Pixel coordinate grounding data
::::::::::

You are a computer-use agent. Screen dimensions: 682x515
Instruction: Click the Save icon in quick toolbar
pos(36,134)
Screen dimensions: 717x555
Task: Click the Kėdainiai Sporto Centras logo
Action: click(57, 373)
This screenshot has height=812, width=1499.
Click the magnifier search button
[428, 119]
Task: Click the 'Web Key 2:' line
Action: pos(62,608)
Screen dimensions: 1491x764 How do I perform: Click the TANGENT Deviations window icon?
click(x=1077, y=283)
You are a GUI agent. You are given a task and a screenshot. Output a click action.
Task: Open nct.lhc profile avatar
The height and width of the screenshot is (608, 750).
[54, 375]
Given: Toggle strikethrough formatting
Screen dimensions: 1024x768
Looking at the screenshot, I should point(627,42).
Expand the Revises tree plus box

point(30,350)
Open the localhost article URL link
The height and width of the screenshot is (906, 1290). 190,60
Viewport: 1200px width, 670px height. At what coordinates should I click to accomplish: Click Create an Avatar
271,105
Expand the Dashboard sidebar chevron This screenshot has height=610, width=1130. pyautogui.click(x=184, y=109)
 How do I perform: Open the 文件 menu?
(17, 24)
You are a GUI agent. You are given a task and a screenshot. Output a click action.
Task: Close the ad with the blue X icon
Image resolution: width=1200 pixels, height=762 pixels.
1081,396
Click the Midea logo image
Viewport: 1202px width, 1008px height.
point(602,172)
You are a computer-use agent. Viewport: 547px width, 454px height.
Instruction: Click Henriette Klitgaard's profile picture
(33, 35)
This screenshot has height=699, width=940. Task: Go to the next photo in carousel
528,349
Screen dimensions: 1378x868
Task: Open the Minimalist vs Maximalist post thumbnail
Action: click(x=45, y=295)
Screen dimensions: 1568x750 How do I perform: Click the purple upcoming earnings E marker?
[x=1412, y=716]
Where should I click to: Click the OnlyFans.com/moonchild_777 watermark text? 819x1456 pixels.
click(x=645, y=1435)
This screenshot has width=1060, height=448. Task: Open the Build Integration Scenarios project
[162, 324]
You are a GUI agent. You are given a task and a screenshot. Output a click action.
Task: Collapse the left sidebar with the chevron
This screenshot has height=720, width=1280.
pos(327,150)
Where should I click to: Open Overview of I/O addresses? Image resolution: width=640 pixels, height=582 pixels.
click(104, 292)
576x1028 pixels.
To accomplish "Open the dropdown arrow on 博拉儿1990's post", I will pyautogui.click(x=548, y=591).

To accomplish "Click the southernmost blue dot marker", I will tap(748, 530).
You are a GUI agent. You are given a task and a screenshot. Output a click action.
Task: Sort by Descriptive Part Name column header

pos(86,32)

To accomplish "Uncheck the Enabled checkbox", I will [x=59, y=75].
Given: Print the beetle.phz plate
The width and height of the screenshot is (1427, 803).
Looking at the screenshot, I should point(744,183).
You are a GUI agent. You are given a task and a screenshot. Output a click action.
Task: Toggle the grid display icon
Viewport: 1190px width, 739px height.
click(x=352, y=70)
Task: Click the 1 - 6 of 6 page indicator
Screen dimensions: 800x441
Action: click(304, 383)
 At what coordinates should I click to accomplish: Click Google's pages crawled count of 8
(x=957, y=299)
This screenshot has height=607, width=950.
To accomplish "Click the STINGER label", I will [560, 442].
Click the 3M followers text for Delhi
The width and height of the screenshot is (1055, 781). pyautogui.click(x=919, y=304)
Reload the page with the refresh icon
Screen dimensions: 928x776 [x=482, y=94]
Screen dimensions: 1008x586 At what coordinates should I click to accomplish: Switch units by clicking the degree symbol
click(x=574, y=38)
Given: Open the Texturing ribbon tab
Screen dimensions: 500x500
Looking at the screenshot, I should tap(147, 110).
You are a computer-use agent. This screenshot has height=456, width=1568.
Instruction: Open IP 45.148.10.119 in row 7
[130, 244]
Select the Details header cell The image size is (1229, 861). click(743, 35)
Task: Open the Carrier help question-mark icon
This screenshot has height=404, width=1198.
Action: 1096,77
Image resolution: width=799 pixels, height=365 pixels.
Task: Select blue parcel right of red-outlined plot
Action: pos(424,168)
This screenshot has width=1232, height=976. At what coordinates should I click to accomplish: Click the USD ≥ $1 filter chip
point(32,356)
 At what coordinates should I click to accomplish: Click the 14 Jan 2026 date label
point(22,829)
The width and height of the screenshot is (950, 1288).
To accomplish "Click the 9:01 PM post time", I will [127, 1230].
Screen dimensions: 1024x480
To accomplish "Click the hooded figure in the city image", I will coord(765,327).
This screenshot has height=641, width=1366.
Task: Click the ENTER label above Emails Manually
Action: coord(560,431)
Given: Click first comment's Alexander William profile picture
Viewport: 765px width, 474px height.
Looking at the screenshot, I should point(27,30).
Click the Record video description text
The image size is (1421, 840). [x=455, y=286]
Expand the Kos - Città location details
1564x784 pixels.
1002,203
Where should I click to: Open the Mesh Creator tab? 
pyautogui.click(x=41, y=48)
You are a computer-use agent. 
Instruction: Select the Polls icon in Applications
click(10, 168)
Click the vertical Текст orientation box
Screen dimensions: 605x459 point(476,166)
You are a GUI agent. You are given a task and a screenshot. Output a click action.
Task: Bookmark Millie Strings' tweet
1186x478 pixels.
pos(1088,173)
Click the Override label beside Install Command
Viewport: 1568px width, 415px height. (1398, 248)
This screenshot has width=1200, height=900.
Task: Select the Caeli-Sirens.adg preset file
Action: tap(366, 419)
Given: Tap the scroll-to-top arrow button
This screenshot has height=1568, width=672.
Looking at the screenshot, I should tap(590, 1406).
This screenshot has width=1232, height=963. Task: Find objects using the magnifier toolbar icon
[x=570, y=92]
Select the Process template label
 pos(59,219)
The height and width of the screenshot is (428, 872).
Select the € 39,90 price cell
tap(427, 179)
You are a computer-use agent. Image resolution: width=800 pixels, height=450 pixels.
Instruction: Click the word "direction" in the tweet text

::::::::::

Show every line of the data in which the word "chevron" appears.

Result |
Expand the Dashboard sidebar chevron This screenshot has height=610, width=1130. pyautogui.click(x=184, y=109)
Task: Collapse the left sidebar with the chevron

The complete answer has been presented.